## TASK DESCRIPTION
A word-for-word copy of the records below is required.

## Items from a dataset
-- Opening Marker --
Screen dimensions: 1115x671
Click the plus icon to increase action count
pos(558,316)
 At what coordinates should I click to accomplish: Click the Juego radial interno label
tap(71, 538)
-- Closing Marker --
## SOLUTION
Screen dimensions: 1115x671
Click the plus icon to increase action count
pos(558,316)
 At what coordinates should I click to accomplish: Click the Juego radial interno label
tap(71, 538)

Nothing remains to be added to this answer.